§ **Information shown**:

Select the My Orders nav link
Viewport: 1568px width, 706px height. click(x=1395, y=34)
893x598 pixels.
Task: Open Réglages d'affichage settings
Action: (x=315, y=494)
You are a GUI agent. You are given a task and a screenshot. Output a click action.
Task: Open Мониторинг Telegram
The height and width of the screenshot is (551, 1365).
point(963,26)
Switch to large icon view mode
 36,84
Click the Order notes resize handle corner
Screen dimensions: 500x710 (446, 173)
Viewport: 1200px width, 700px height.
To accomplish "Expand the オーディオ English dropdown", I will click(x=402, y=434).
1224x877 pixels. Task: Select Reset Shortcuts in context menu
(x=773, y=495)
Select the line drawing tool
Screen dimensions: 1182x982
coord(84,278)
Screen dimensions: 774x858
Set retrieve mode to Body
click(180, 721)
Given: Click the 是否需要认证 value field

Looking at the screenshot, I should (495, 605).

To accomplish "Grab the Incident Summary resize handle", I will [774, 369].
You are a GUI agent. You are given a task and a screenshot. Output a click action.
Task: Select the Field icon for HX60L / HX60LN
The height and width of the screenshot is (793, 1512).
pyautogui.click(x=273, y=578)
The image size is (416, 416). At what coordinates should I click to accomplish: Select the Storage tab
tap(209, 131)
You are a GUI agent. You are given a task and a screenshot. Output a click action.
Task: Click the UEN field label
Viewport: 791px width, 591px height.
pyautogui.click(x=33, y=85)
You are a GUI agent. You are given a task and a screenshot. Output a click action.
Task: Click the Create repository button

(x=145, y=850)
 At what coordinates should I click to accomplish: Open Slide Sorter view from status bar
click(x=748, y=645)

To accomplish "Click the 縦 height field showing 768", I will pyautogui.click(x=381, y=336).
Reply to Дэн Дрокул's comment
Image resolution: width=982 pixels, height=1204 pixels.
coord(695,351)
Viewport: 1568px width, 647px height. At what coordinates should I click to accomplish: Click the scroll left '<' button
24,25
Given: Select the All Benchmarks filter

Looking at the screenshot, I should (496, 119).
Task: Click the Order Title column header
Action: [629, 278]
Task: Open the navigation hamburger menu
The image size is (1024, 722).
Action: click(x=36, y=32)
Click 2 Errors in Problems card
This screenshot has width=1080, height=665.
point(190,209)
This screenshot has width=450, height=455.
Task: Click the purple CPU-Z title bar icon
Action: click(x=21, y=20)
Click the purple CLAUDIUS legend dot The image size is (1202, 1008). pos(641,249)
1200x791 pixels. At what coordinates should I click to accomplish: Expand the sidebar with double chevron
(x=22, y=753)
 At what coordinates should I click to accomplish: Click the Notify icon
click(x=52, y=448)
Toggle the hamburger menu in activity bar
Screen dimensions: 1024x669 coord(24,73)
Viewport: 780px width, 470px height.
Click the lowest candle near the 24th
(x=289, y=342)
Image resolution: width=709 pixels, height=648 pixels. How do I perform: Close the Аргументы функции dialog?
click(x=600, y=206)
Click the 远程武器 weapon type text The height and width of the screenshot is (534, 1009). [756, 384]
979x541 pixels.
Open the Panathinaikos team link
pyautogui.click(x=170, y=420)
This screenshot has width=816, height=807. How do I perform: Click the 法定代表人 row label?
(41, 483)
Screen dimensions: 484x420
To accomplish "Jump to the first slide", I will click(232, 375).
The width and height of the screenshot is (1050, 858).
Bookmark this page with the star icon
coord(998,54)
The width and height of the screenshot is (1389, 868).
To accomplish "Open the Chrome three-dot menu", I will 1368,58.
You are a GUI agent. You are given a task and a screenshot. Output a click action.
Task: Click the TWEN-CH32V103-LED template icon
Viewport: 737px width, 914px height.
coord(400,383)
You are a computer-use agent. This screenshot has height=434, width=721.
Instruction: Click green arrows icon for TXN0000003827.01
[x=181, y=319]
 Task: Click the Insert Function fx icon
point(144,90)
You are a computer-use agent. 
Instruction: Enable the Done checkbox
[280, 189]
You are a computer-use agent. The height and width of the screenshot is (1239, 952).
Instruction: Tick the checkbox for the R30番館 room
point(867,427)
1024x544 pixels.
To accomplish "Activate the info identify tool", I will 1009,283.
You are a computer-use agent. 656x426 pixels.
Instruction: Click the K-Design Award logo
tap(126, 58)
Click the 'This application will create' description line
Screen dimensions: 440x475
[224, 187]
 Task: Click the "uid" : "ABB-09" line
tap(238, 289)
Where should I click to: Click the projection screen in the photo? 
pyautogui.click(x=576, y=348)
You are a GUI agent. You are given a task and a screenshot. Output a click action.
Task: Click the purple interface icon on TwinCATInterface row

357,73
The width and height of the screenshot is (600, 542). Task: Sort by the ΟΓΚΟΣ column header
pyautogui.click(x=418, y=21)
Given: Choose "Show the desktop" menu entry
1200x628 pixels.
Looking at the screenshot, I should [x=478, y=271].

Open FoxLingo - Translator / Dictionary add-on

§ **Action item**:
The entries above must each be repeated exactly.

§ **Result below**:
Select the My Orders nav link
Viewport: 1568px width, 706px height. click(x=1395, y=34)
893x598 pixels.
Task: Open Réglages d'affichage settings
Action: (x=315, y=494)
You are a GUI agent. You are given a task and a screenshot. Output a click action.
Task: Open Мониторинг Telegram
The height and width of the screenshot is (551, 1365).
point(963,26)
Switch to large icon view mode
 36,84
Click the Order notes resize handle corner
Screen dimensions: 500x710 (446, 173)
Viewport: 1200px width, 700px height.
To accomplish "Expand the オーディオ English dropdown", I will click(x=402, y=434).
1224x877 pixels. Task: Select Reset Shortcuts in context menu
(x=773, y=495)
Select the line drawing tool
Screen dimensions: 1182x982
coord(84,278)
Screen dimensions: 774x858
Set retrieve mode to Body
click(180, 721)
Given: Click the 是否需要认证 value field

Looking at the screenshot, I should (495, 605).

To accomplish "Grab the Incident Summary resize handle", I will [774, 369].
You are a GUI agent. You are given a task and a screenshot. Output a click action.
Task: Select the Field icon for HX60L / HX60LN
The height and width of the screenshot is (793, 1512).
pyautogui.click(x=273, y=578)
The image size is (416, 416). At what coordinates should I click to accomplish: Select the Storage tab
tap(209, 131)
You are a GUI agent. You are given a task and a screenshot. Output a click action.
Task: Click the UEN field label
Viewport: 791px width, 591px height.
pyautogui.click(x=33, y=85)
You are a GUI agent. You are given a task and a screenshot. Output a click action.
Task: Click the Create repository button

(x=145, y=850)
 At what coordinates should I click to accomplish: Open Slide Sorter view from status bar
click(x=748, y=645)

To accomplish "Click the 縦 height field showing 768", I will pyautogui.click(x=381, y=336).
Reply to Дэн Дрокул's comment
Image resolution: width=982 pixels, height=1204 pixels.
coord(695,351)
Viewport: 1568px width, 647px height. At what coordinates should I click to accomplish: Click the scroll left '<' button
24,25
Given: Select the All Benchmarks filter

Looking at the screenshot, I should (496, 119).
Task: Click the Order Title column header
Action: [629, 278]
Task: Open the navigation hamburger menu
The image size is (1024, 722).
Action: click(x=36, y=32)
Click 2 Errors in Problems card
This screenshot has width=1080, height=665.
point(190,209)
This screenshot has width=450, height=455.
Task: Click the purple CPU-Z title bar icon
Action: click(x=21, y=20)
Click the purple CLAUDIUS legend dot The image size is (1202, 1008). pos(641,249)
1200x791 pixels. At what coordinates should I click to accomplish: Expand the sidebar with double chevron
(x=22, y=753)
 At what coordinates should I click to accomplish: Click the Notify icon
click(x=52, y=448)
Toggle the hamburger menu in activity bar
Screen dimensions: 1024x669 coord(24,73)
Viewport: 780px width, 470px height.
Click the lowest candle near the 24th
(x=289, y=342)
Image resolution: width=709 pixels, height=648 pixels. How do I perform: Close the Аргументы функции dialog?
click(x=600, y=206)
Click the 远程武器 weapon type text The height and width of the screenshot is (534, 1009). [756, 384]
979x541 pixels.
Open the Panathinaikos team link
pyautogui.click(x=170, y=420)
This screenshot has width=816, height=807. How do I perform: Click the 法定代表人 row label?
(41, 483)
Screen dimensions: 484x420
To accomplish "Jump to the first slide", I will click(232, 375).
The width and height of the screenshot is (1050, 858).
Bookmark this page with the star icon
coord(998,54)
The width and height of the screenshot is (1389, 868).
To accomplish "Open the Chrome three-dot menu", I will 1368,58.
You are a GUI agent. You are given a task and a screenshot. Output a click action.
Task: Click the TWEN-CH32V103-LED template icon
Viewport: 737px width, 914px height.
coord(400,383)
You are a computer-use agent. This screenshot has height=434, width=721.
Instruction: Click green arrows icon for TXN0000003827.01
[x=181, y=319]
 Task: Click the Insert Function fx icon
point(144,90)
You are a computer-use agent. 
Instruction: Enable the Done checkbox
[280, 189]
You are a computer-use agent. The height and width of the screenshot is (1239, 952).
Instruction: Tick the checkbox for the R30番館 room
point(867,427)
1024x544 pixels.
To accomplish "Activate the info identify tool", I will 1009,283.
You are a computer-use agent. 656x426 pixels.
Instruction: Click the K-Design Award logo
tap(126, 58)
Click the 'This application will create' description line
Screen dimensions: 440x475
[224, 187]
 Task: Click the "uid" : "ABB-09" line
tap(238, 289)
Where should I click to: Click the projection screen in the photo? 
pyautogui.click(x=576, y=348)
You are a GUI agent. You are given a task and a screenshot. Output a click action.
Task: Click the purple interface icon on TwinCATInterface row

357,73
The width and height of the screenshot is (600, 542). Task: Sort by the ΟΓΚΟΣ column header
pyautogui.click(x=418, y=21)
Given: Choose "Show the desktop" menu entry
1200x628 pixels.
Looking at the screenshot, I should [x=478, y=271].

Open FoxLingo - Translator / Dictionary add-on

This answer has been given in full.